A fat blond kid was standing over Tyler, looked like a bloated version of him and I realized this was Tyler’s brother or cousin or something. And the fat kid was saying see, see what happens when you run your fucking mouth, Tyler, that one day talking shit was gonna get him killed because he was gonna say the wrong thing and some nigger was gonna shoot him in the back. John turned and joined the group, and I was standing there in the parking lot by myself, lost, disoriented. Tyler outweighed me by seventy- five pounds and, where I spent my days shelving DVDs, he spent his days carrying roofs up ladders. But the strangest thing, the sickening thing, was the urge that flashed through my mind as I was standing over him—

—the urge to BITE—

—and I knew this was it again, that I had lost time, that I had lost myself. Then I felt a pull on my jacket and the unique sensation of a handless arm reaching around my midsection.

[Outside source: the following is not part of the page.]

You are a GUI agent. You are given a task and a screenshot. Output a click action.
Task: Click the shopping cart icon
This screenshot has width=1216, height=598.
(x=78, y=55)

“Come on. Come on, David.”

Amy circled around, her hand on my sleeve.

“Amy, I—”

“Come on. It’s okay. Come on.”

She started turning me back toward the truck and I felt everyone staring. She got behind me and started pushing me toward the Bronco.

“Come on, David. Take deep breaths. You’re fine.”

“Amy, don’t—”

“Nope. Come on. Keep going. Vrrrooooommmm . . .”

That last part was Amy making an engine sound as she steered me toward the truck, like she was driving me. She reached around me and opened the door, then pushed me into the seat like you see cops doing with handcuffed suspects. She slammed the door, circled around and sat in beside me. We sat that way for a moment; I glanced out my window and saw the whole group watching. I reached up with a shaking hand to twist the key and realized the engine was already running. I tried to slow my breathing. I couldn’t keep my hands still.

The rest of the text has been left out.